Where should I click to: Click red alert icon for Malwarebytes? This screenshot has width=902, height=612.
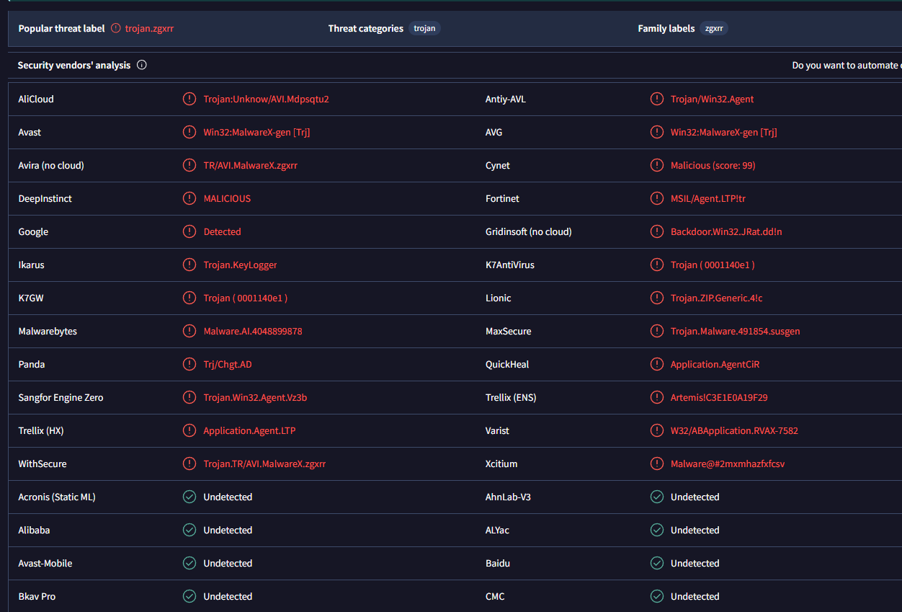[189, 332]

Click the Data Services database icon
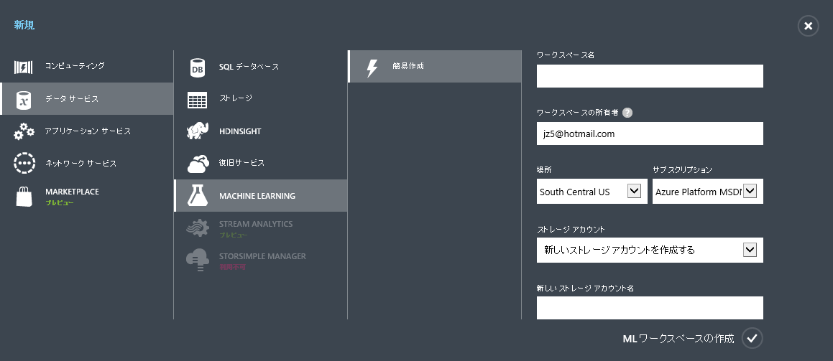[x=24, y=100]
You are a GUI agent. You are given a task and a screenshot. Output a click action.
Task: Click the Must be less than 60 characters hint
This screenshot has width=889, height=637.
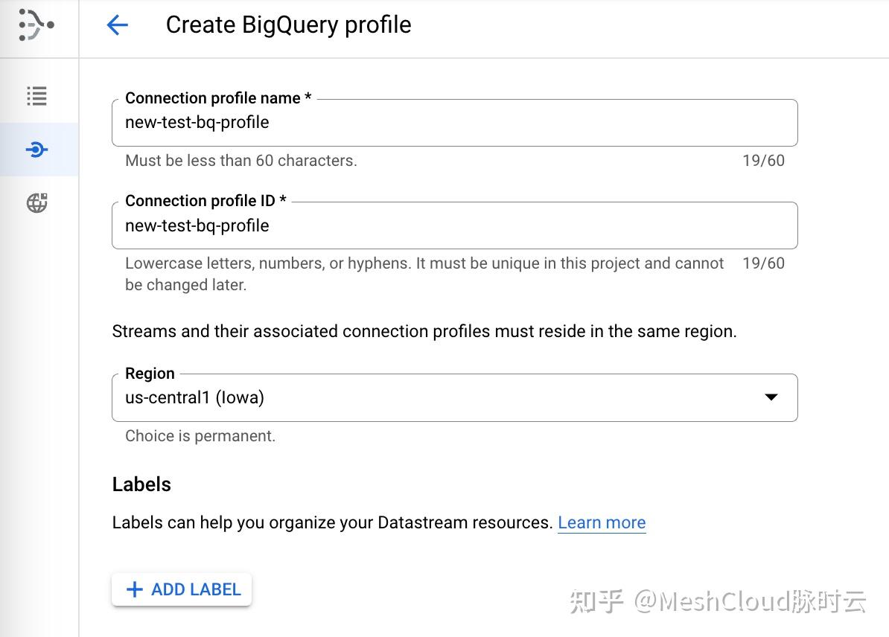[241, 161]
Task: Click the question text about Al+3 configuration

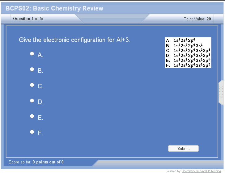Action: [75, 40]
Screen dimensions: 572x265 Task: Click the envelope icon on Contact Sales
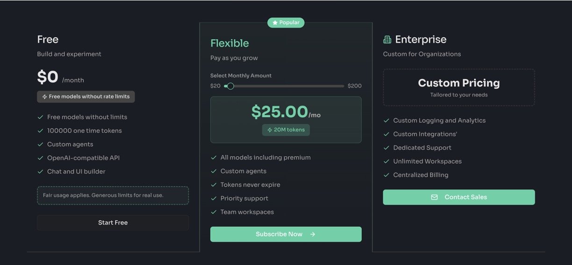tap(434, 197)
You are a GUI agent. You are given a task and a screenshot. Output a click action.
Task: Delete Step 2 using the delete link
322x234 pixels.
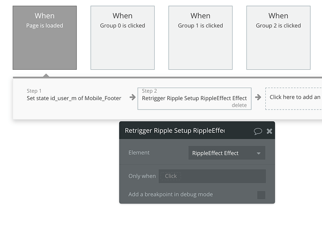(x=239, y=105)
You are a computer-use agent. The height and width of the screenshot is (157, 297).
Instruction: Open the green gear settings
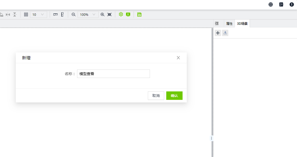(x=121, y=14)
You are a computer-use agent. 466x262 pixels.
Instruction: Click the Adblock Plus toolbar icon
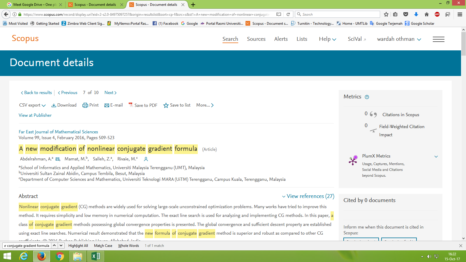pos(437,14)
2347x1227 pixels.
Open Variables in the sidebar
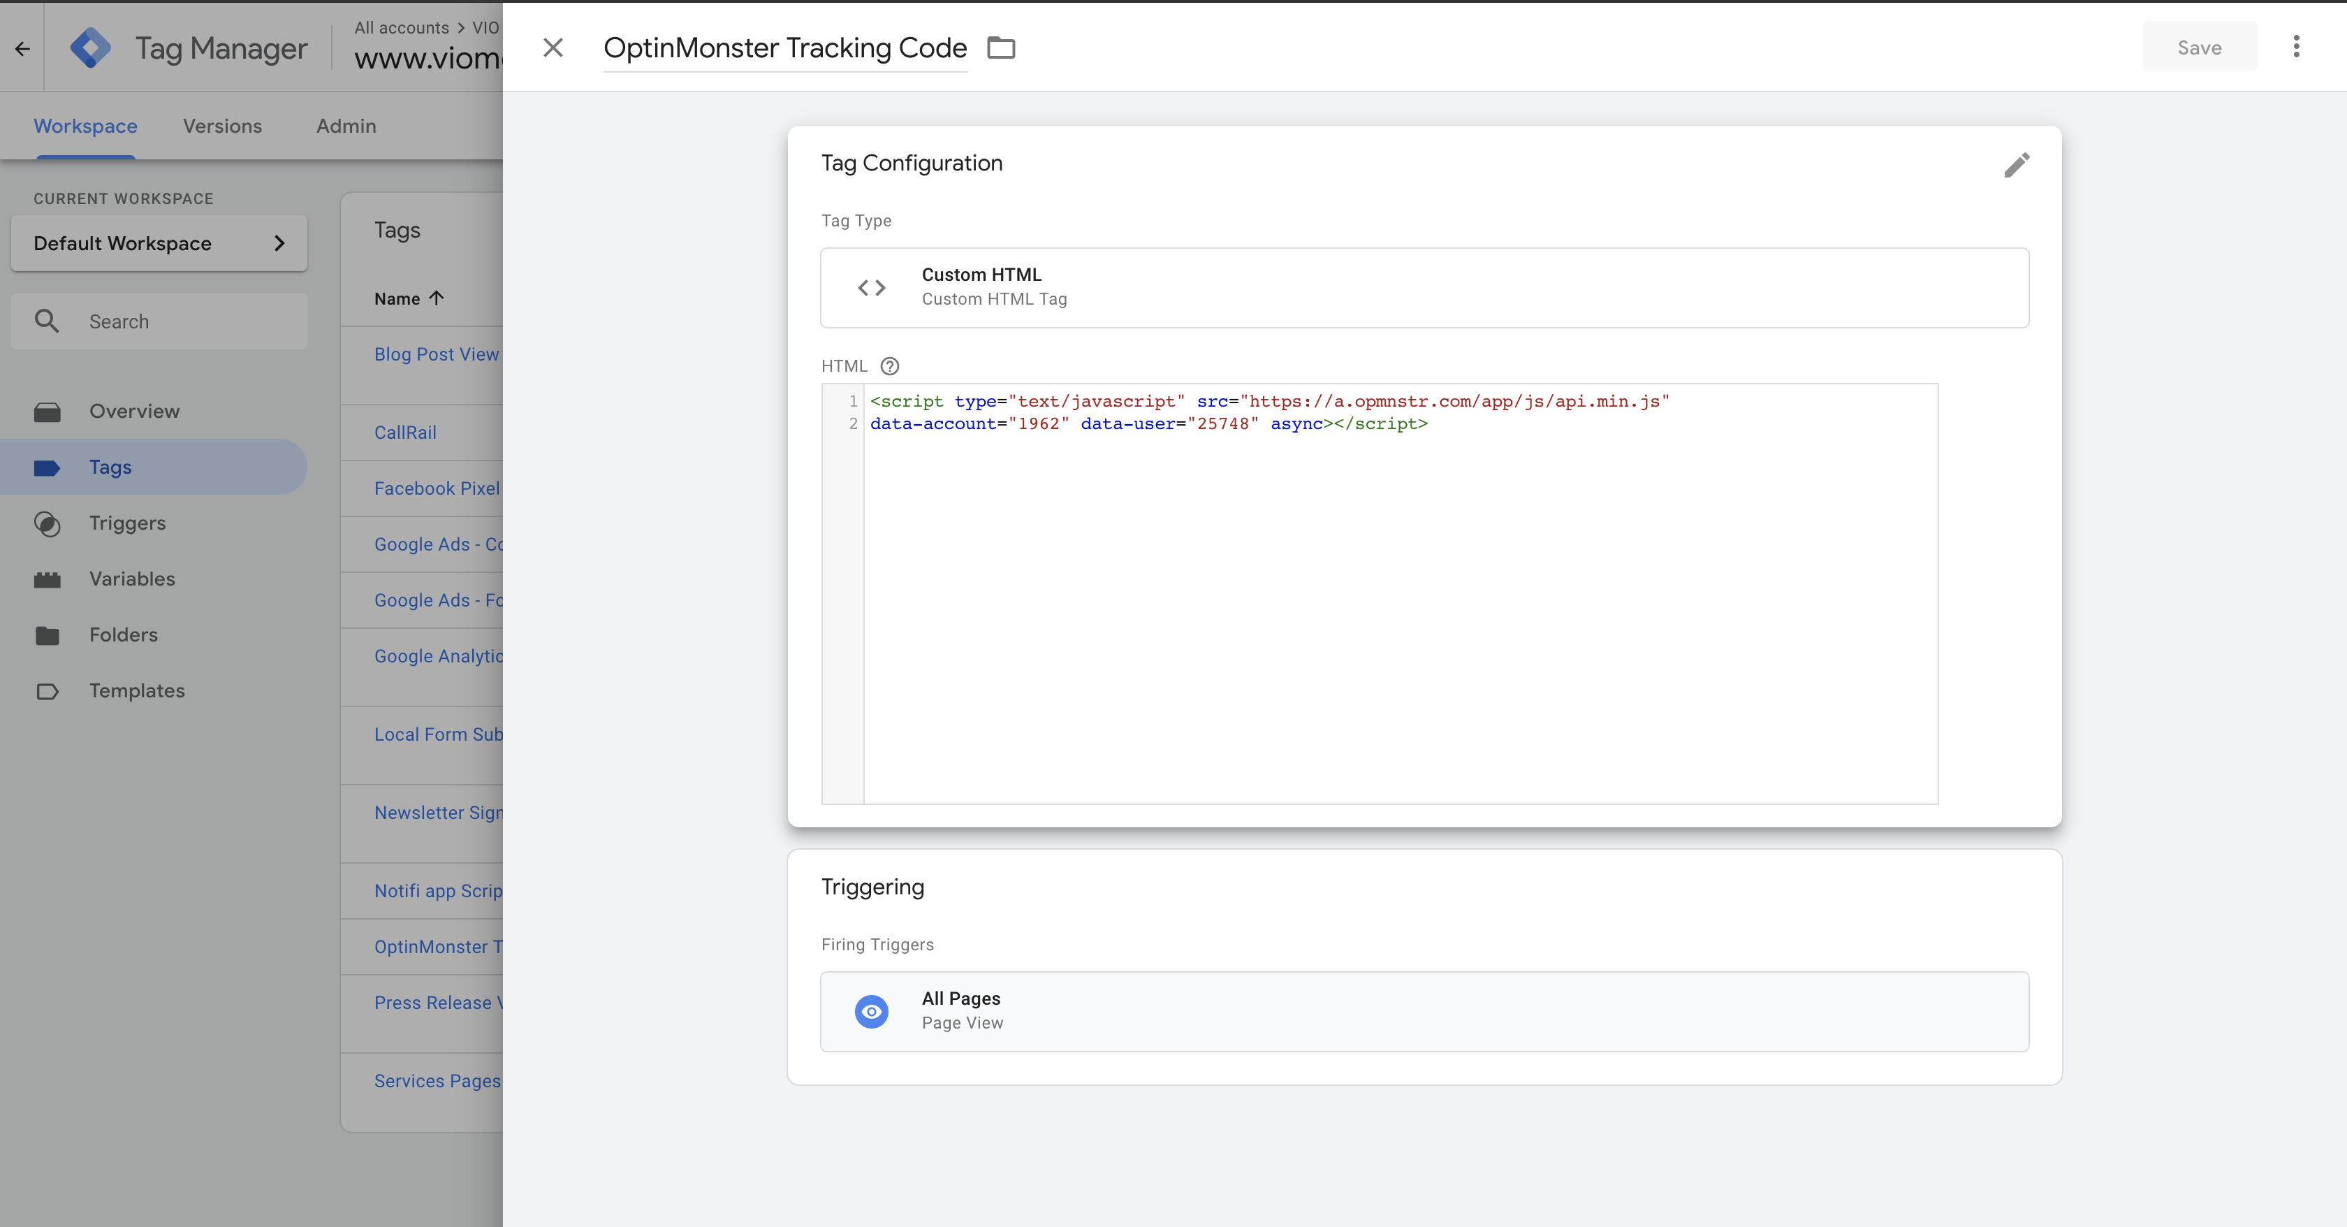132,579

★ ★ ★ ★ ★ ★ ★

• Exercise goal
Leaving the pictures out, print every line of the listing exactly.

• Answer box
Where should I click to: Click red alert icon for Malwarebytes? This screenshot has width=902, height=612.
[189, 332]

Click the Data Services database icon
[x=24, y=100]
You are a GUI agent. You are given a task and a screenshot. Output a click action.
Task: Click the Must be less than 60 characters hint
This screenshot has width=889, height=637.
[241, 161]
Task: Click the question text about Al+3 configuration

Action: [75, 40]
Screen dimensions: 572x265 Task: Click the envelope icon on Contact Sales
tap(434, 197)
You are a GUI agent. You are given a task and a screenshot. Output a click action.
Task: Delete Step 2 using the delete link
322x234 pixels.
(x=239, y=105)
You are a computer-use agent. The height and width of the screenshot is (157, 297).
Instruction: Open the green gear settings
(x=121, y=14)
You are a computer-use agent. 466x262 pixels.
Instruction: Click the Adblock Plus toolbar icon
pos(437,14)
2347x1227 pixels.
Open Variables in the sidebar
132,579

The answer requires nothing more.